Published: Wednesday, 10 April 2019 | Written by SciFi Vision
Tomorrow Netflix drops its new series Black Summer, a spinoff/prequel to Syfy’s Z Nation. The show takes place at the start of the zombie apocalypse and follows a group of survivors as they enter each other’s lives and work together to stay alive and make it to safety.
During a town-wide evacuation, Rose (Jaime King) is separated from her daughter Anna (Zoe Marlett) and must make it to the stadium to catch up with her, but she can’t do it alone. She is saved from a zombie attack by a man with secrets, Spears (Justin Chu Cary), who agrees to help her on her journey. Along the way a deaf man, Ryan (Mustafa Alabassi), and another man, Lance (Kelsey Flower), join their group.
Meanwhile William (Sal Velez Jr.), who’s trying to get to his family, helps a woman (Gwynyth Walsh) when a man tries to steal her car, and they end up traveling together with another woman, Sun (Christine Lee), who only speaks Korean.
Can they all make it to safety before they are overrun by the undead?
Although the show shares many of the same writers, directors, and producers as Z Nation, Black Summer barely resembles it in most ways; it just takes place in the same universe. While Z Nation was campy and sometimes outright crazy, Black Summer is a serious take on the zombie genre. It’s not over-the-top gory like its predecessor either.
While the series is not heavily character based and doesn’t dive as deep into issues of morality and such as some other shows about the undead, it doesn’t really need to. Black Summer is more about the action and the characters racing to stay alive. It’s full of tension and energy as the characters move from place to place trying to escape the undead.
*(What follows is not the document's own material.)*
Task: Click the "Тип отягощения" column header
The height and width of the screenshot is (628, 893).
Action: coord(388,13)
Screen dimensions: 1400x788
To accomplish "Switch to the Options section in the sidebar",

I feel the show is what it was meant to be: a thrilling zombie survival series; nothing more nothing less, but that’s not a bad thing. It is engaging and keeps you right there in the middle of the action. The press was given seven out of the eight episodes of the season to review, and I found myself binging one after the next, wanting to take it all in.
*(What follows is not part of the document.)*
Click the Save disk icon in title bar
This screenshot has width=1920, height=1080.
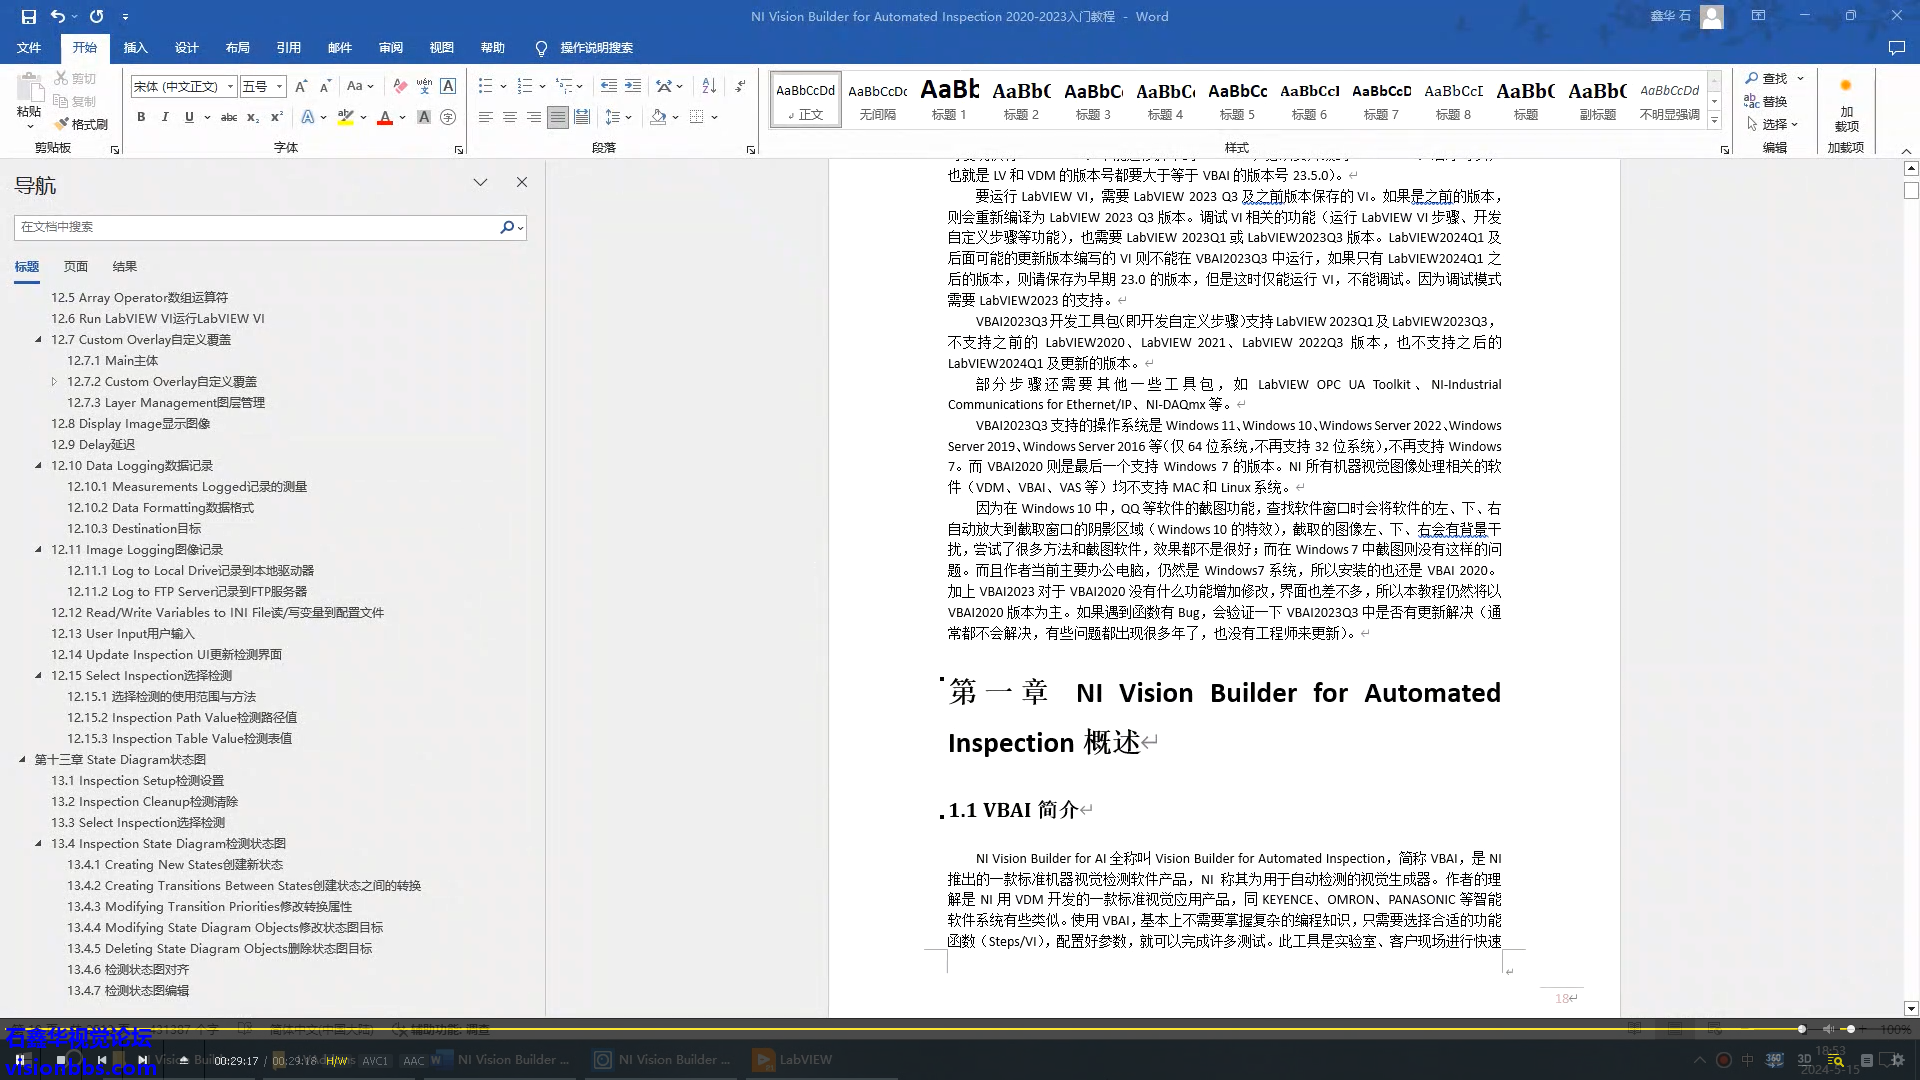(x=28, y=16)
I like the way that the show is broken up into small “chapters.” In the beginning it helps to get the characters straight, but it also works as a clever way I feel to help keep the show moving. I was also really pleased with how they used it to switch between character viewpoints. It was fun to get to see pieces of the story from different perspectives that would then connect and give the whole picture.
While the effects aren’t necessarily award-worthy, they work. The zombies in Black Summer are also different types of zombies than usual in these kinds of shows: they’re quick and not as easily distracted or totally stupid, which I actually appreciate; it makes it a bit different than the norm.
Jaime King is believable as the determined mother, and Cary plays well off of her. I also enjoyed Sal Velez as he emerged as a leader.
Overall, I found Black Summer to be an enjoyable series. It is quick-paced and great to binge when you’re craving a tale of the undead. I’m excited to see what the season finale holds as well as hopefully a second season.